I like to read a lot of what the library categorizes as “Action/Suspense.” It seems that the majority of the books I have read are set in large cities. Daniel Silva’s excellent Gabriel Allon series travels the globe, with stops in London, Amsterdam, Paris and Rome. John Sandford’s Lucas Davenport works out of Minneapolis, and Jim Butcher’s Harry Dresden has an office in Chicago. The entire Marvel Comic Universe is based in NYC, the home of Spider Man (Queens), Captain America (Brooklyn), the Falcon (Harlem), Daredevil (Hell’s Kitchen) and Doctor Strange (Greenwich Village), just to name a few.

So, do bigger cities deliver bigger literary thrills? Does a writer need a setting with a larger gene pool to spin a tale of global catastrophe? Or, look at it this way: Does a small setting guarantee a yawner? Would a private detective starve to death in a small town like Lansing, Michigan? (I think there actually might only be one agency here, so that’s a legitimate question.)
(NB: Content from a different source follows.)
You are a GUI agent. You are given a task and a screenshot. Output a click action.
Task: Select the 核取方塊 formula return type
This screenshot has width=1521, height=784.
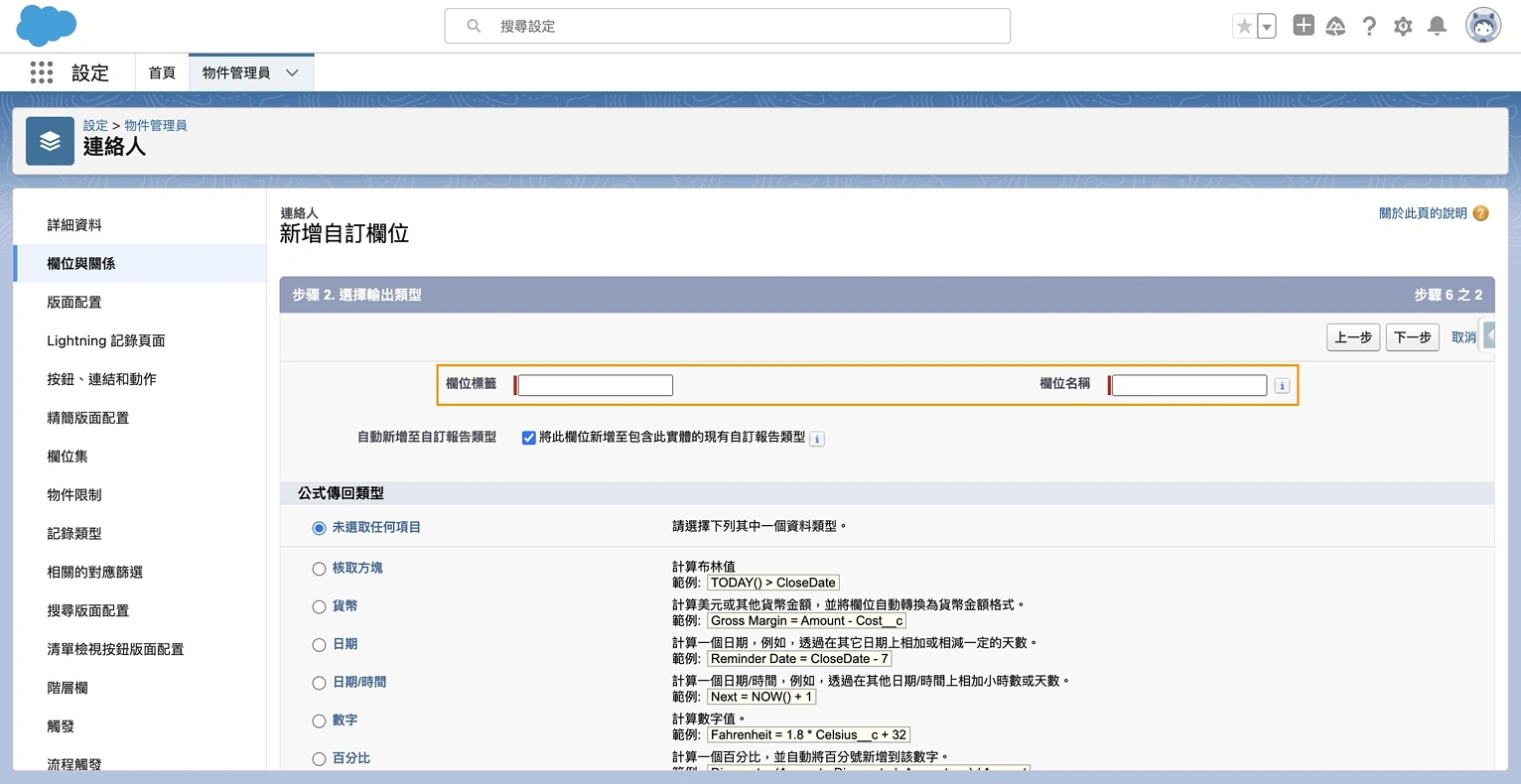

I’ve been writing a series of novels about a protagonist who puts on a mask to fight organized (& other) crime. I decided to set it in Chicago because I felt I needed a large pool of antagonists and situations from which to draw out my plots. I just could not see my protagonist doing his thing in a small town, as he would run out of crime to fight after one book. Being from the Midwest, I chose Chicago. (I even keep a map handy while writing, so I can at least get the geography correct.)

I would enjoy setting a novel in Lansing; my challenge will come from creating a character set and plot that will engage even the most jaded big city resident.